Work required: Reproduce exactly the lines from the top of the records below through the line holding "You are a GUI".

Stored data entries
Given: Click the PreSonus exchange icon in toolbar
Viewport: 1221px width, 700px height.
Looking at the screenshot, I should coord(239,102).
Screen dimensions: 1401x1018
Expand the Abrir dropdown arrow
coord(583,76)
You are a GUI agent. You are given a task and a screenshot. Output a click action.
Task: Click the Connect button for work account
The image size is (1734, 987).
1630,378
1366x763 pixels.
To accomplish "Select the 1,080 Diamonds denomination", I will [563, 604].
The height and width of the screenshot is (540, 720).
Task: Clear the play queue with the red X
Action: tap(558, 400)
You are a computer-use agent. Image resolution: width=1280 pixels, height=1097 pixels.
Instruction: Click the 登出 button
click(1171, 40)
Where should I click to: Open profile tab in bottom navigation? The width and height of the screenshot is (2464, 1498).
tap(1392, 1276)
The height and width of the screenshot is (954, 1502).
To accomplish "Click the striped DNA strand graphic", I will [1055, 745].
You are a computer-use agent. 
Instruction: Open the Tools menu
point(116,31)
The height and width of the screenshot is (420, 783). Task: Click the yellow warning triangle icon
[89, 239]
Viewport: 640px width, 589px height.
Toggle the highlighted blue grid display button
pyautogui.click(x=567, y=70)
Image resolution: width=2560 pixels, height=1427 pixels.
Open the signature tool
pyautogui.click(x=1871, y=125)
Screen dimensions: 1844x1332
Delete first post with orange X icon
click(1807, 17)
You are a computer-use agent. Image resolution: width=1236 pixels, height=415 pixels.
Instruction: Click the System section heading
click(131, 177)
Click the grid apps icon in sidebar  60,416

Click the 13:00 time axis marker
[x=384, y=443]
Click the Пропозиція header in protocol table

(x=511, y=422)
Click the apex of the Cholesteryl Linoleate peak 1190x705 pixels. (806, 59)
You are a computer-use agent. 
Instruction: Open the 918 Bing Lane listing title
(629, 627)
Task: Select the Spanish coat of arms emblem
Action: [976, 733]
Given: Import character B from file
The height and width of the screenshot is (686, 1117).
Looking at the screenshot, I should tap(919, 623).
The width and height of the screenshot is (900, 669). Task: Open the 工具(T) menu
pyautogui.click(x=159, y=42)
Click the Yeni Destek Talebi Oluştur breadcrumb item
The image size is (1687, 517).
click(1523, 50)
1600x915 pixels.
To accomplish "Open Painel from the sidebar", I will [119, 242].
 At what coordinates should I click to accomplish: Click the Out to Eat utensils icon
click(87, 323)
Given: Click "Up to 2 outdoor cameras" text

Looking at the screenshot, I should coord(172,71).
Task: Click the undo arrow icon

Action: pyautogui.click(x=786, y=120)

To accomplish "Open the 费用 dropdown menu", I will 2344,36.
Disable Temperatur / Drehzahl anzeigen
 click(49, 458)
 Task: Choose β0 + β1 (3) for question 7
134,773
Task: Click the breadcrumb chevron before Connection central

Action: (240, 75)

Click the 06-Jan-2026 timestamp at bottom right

Expected output:
Given: Click the PreSonus exchange icon in toolbar
Viewport: 1221px width, 700px height.
Looking at the screenshot, I should coord(239,102).
Screen dimensions: 1401x1018
Expand the Abrir dropdown arrow
coord(583,76)
You are a GUI agent. You are given a task and a screenshot. Output a click action.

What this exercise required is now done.